*** Information shown

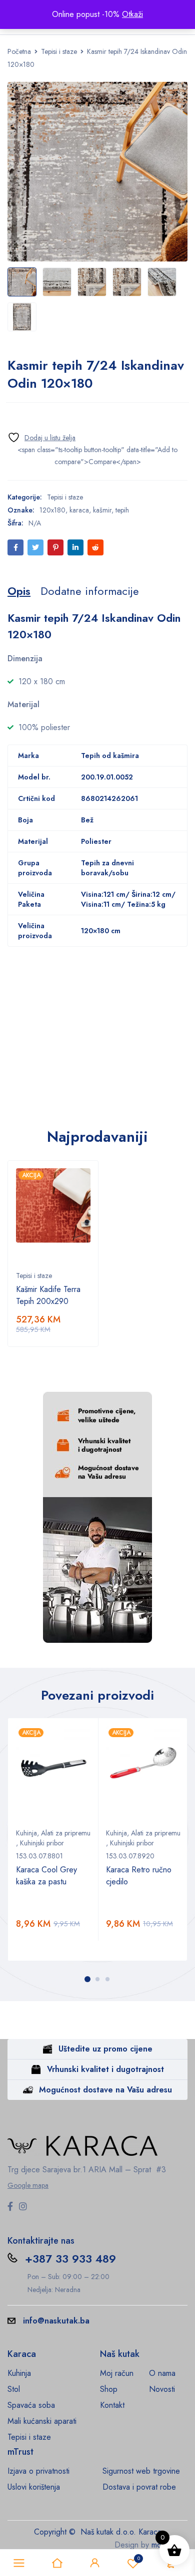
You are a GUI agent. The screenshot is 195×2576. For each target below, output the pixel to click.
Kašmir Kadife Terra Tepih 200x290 (48, 1295)
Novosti (162, 2389)
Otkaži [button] (132, 14)
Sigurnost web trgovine (141, 2471)
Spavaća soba (31, 2405)
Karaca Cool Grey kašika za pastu (46, 1875)
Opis (19, 590)
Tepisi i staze (59, 51)
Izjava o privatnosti (39, 2471)
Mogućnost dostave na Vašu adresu (105, 2089)
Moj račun (117, 2373)
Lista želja (139, 2558)
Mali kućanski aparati (42, 2421)
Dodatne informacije (89, 590)
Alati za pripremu (65, 1833)
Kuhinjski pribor (42, 1843)
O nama (162, 2373)
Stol (14, 2389)
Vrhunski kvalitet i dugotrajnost (105, 2069)
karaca (79, 510)
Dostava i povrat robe (139, 2487)
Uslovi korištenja (34, 2487)
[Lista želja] (42, 437)
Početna (19, 51)
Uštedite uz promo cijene (105, 2049)
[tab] (19, 590)
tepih (122, 510)
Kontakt (112, 2405)
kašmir (102, 510)
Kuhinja (26, 1833)
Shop (109, 2389)
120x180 (53, 510)
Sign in (95, 2563)
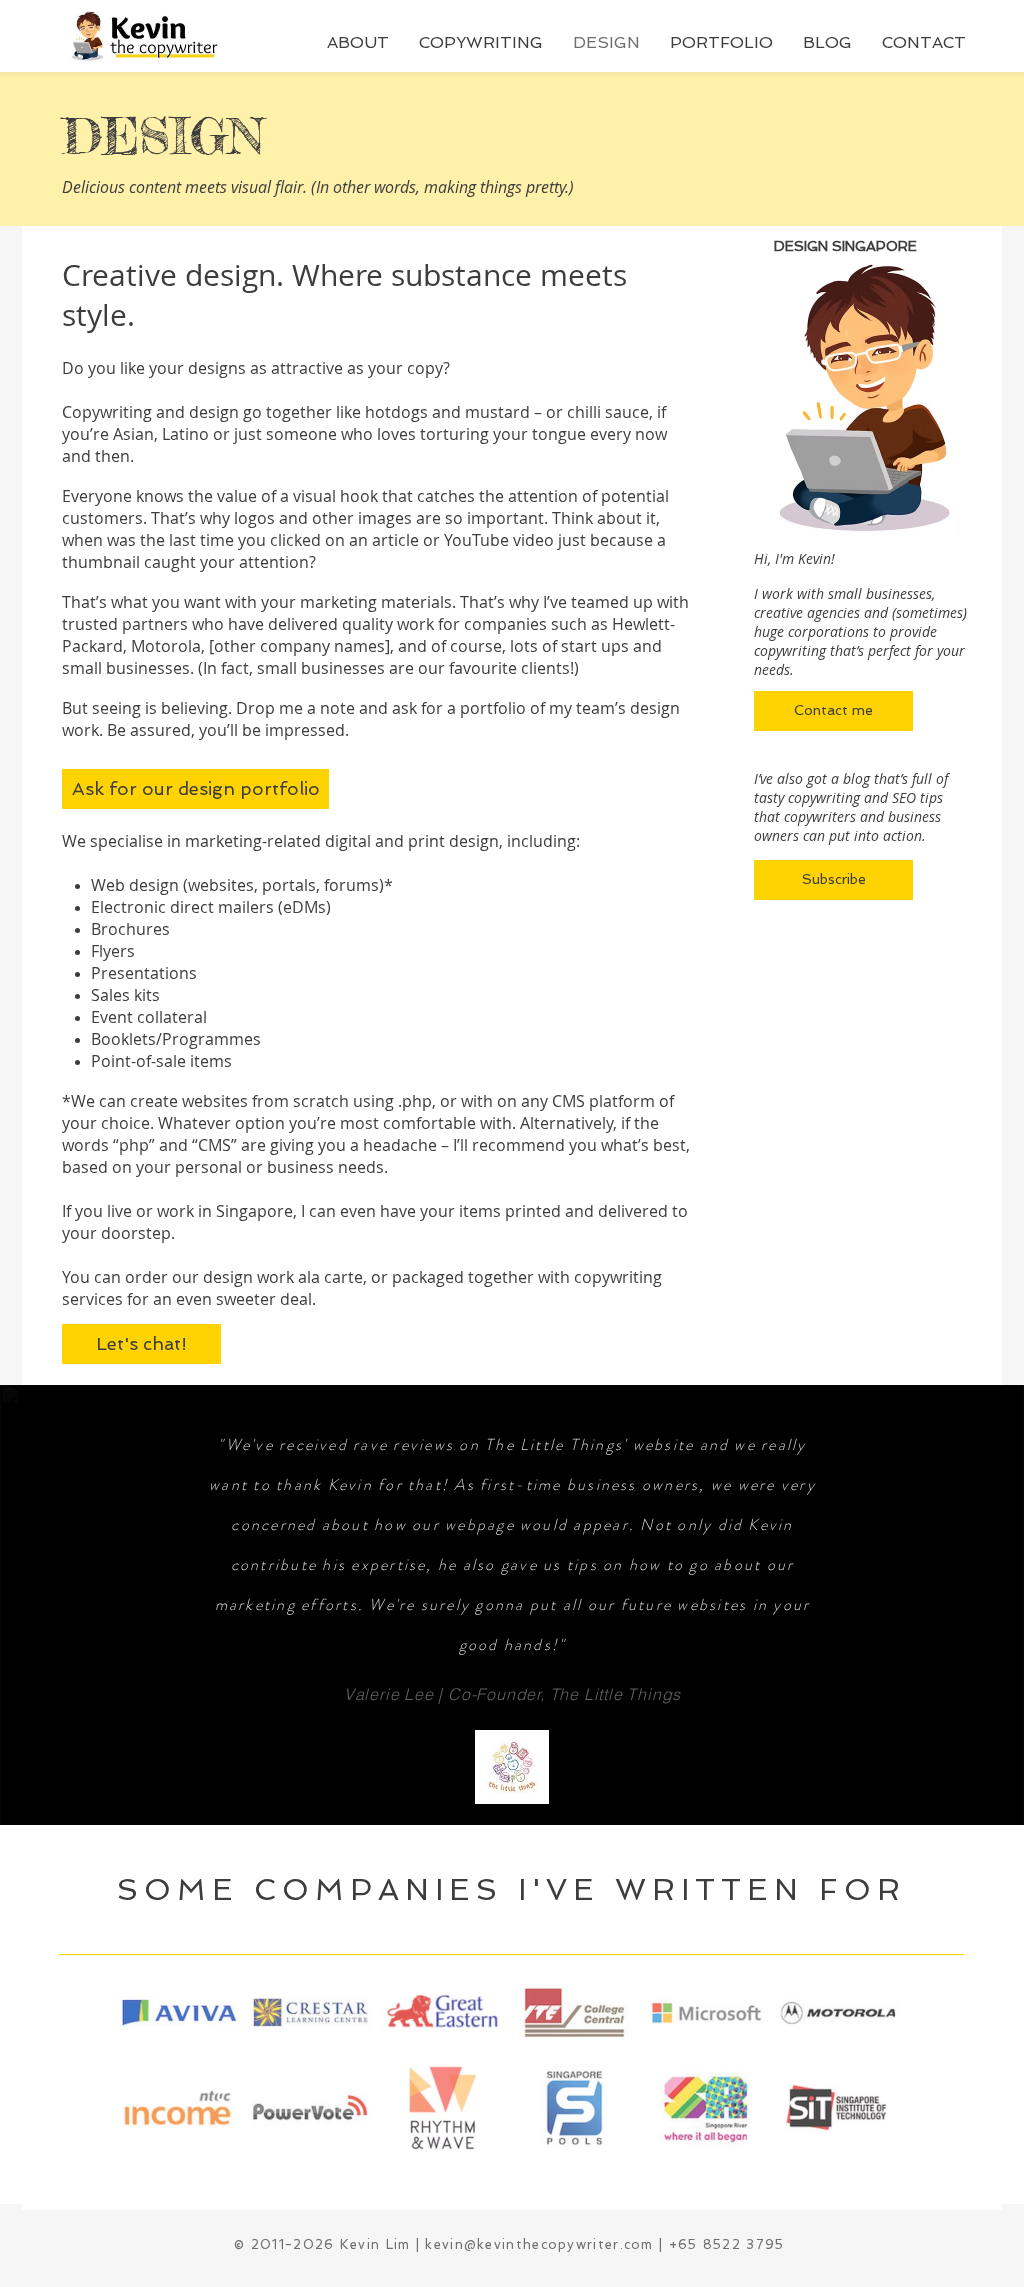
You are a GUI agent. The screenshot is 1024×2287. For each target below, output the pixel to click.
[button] (358, 42)
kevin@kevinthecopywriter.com (539, 2244)
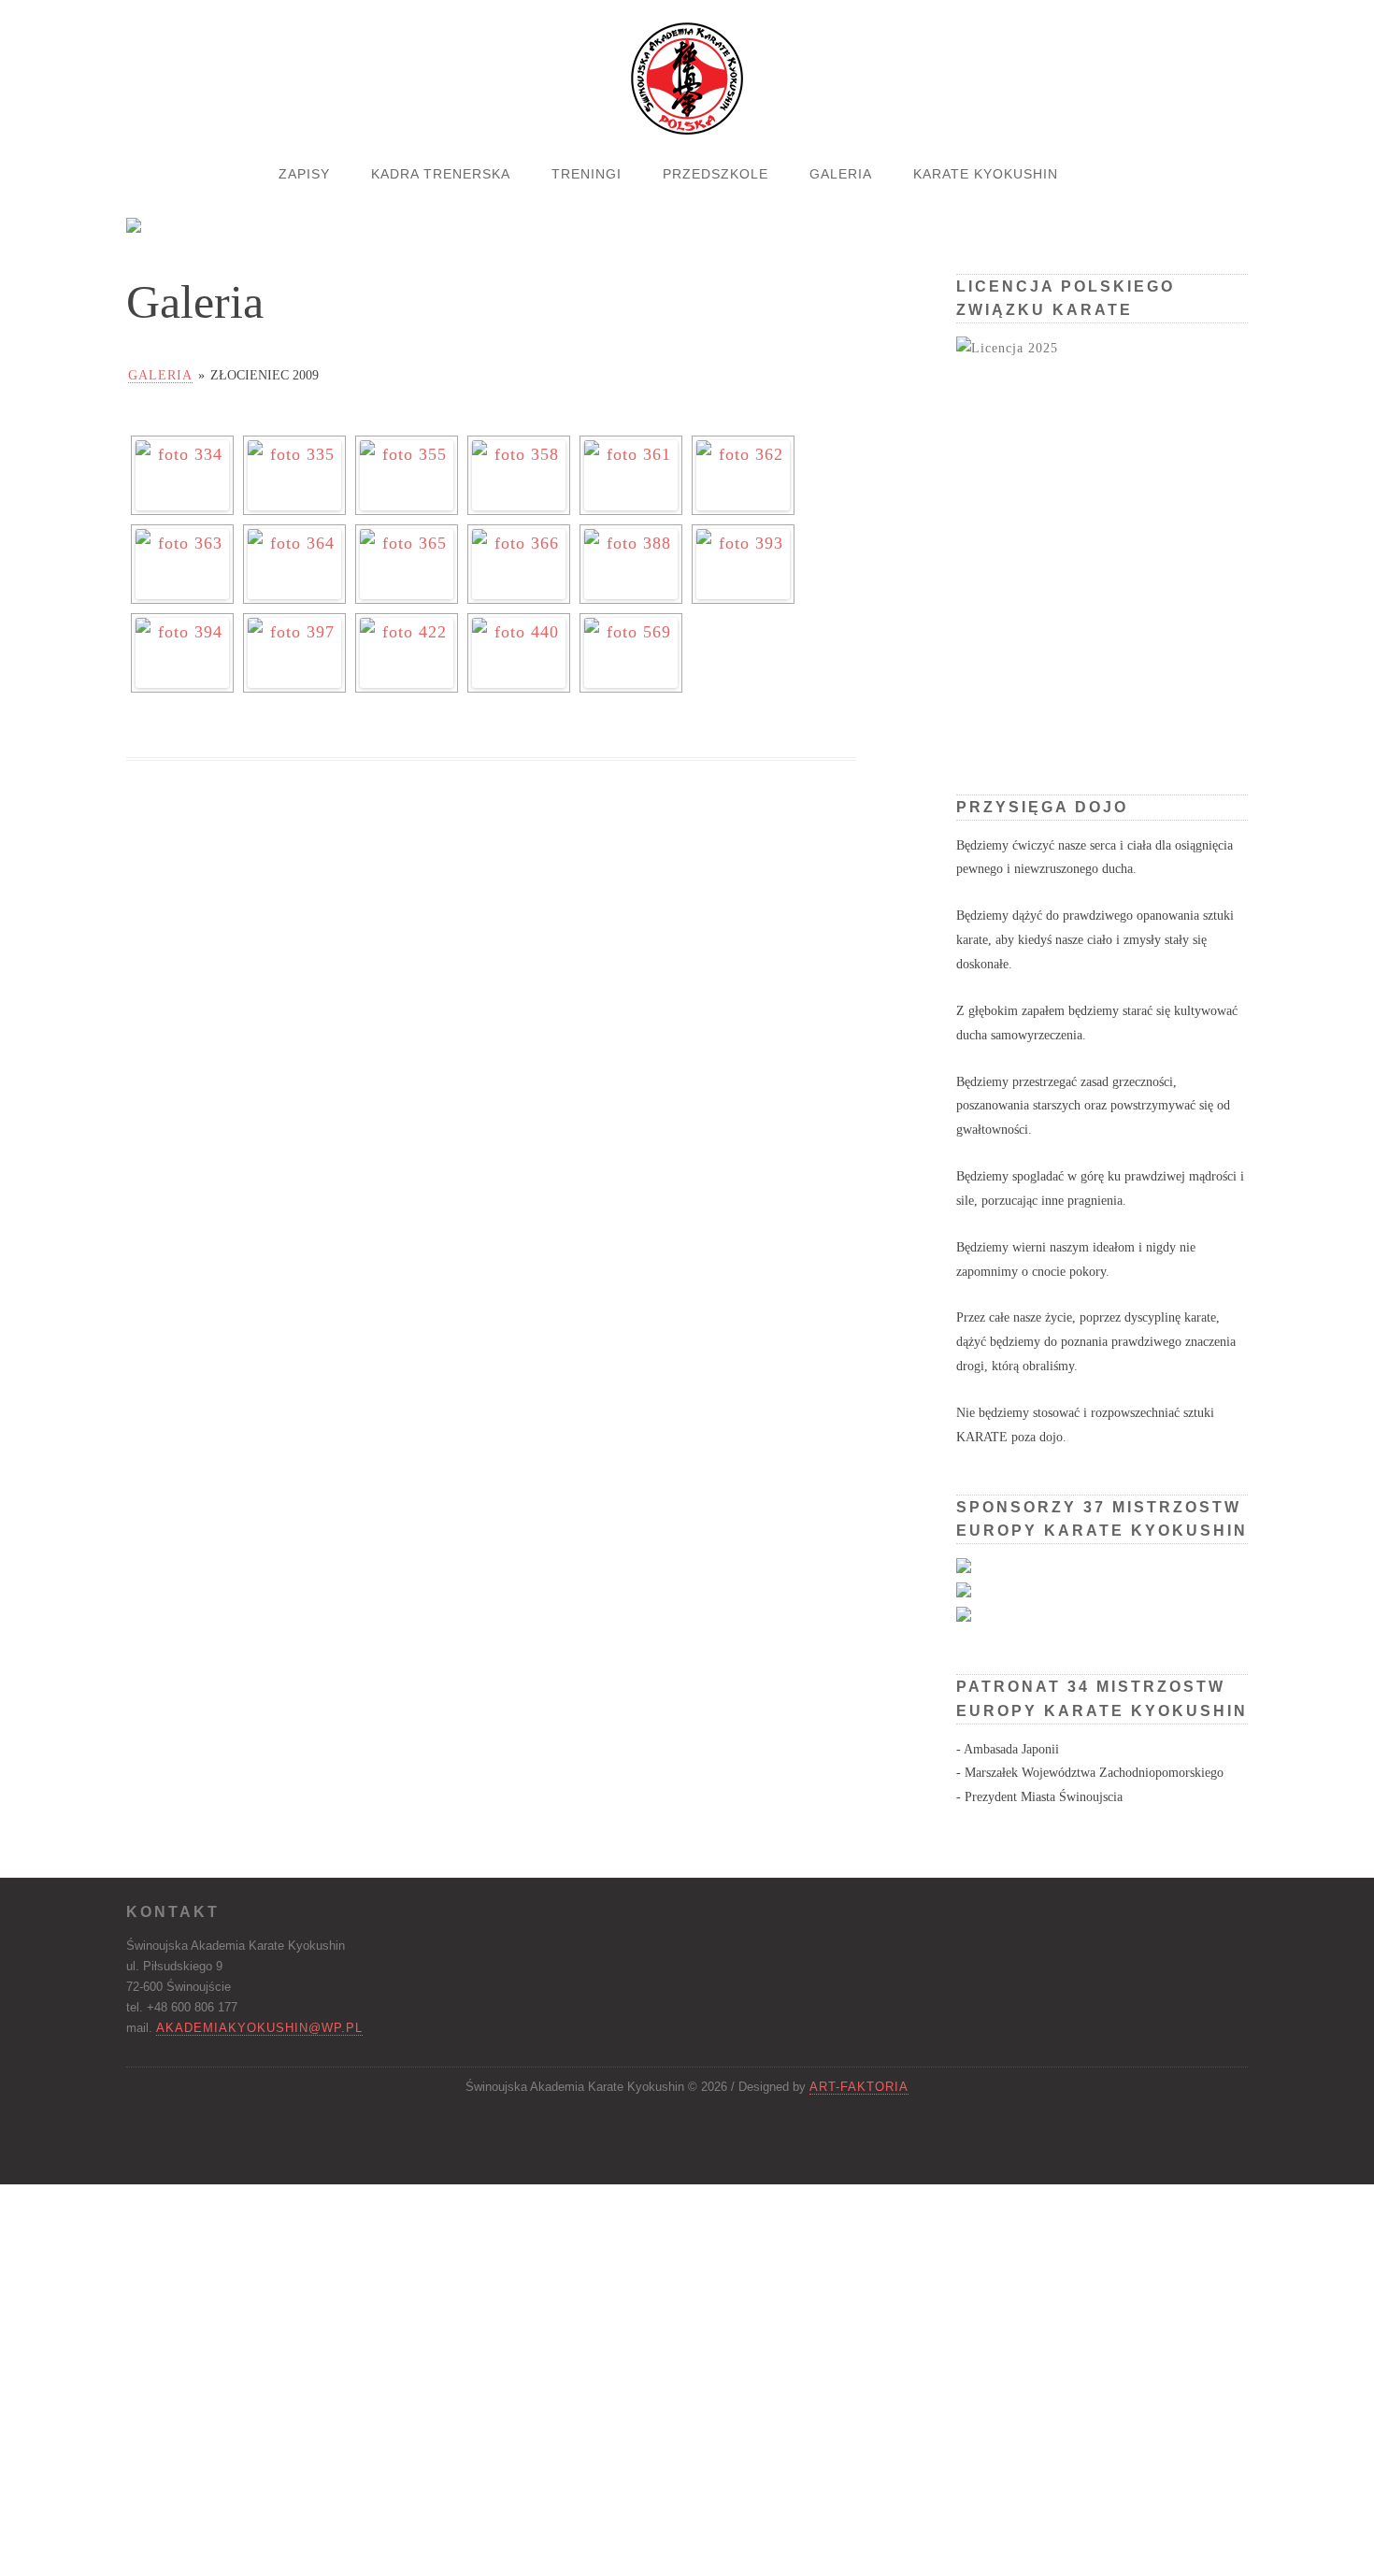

******

Exercise:
Retype the data exactly as it stands, but keep the images out of your copy.

Exercise result:
You are a GUI agent. The screenshot is 195×2576. For each target below, output the pixel to click.
Kašmir Kadife Terra Tepih 200x290 (48, 1295)
Novosti (162, 2389)
Otkaži [button] (132, 14)
Sigurnost web trgovine (141, 2471)
Spavaća soba (31, 2405)
Karaca Cool Grey kašika za pastu (46, 1875)
Opis (19, 590)
Tepisi i staze (59, 51)
Izjava o privatnosti (39, 2471)
Mogućnost dostave na Vašu adresu (105, 2089)
Moj račun (117, 2373)
Lista želja (139, 2558)
Mali kućanski aparati (42, 2421)
Dodatne informacije (89, 590)
Alati za pripremu (65, 1833)
Kuhinjski pribor (42, 1843)
O nama (162, 2373)
Stol (14, 2389)
Vrhunski kvalitet i dugotrajnost (105, 2069)
karaca (79, 510)
Dostava i povrat robe (139, 2487)
Uslovi korištenja (34, 2487)
[Lista želja] (42, 437)
Početna (19, 51)
Uštedite uz promo cijene (105, 2049)
[tab] (19, 590)
tepih (122, 510)
Kontakt (112, 2405)
kašmir (102, 510)
Kuhinja (26, 1833)
Shop (109, 2389)
120x180 (53, 510)
Sign in (95, 2563)
You are a GUI agent. The screenshot is 1024×2287. For each target below, output the pixel to click.
[button] (358, 42)
kevin@kevinthecopywriter.com (539, 2244)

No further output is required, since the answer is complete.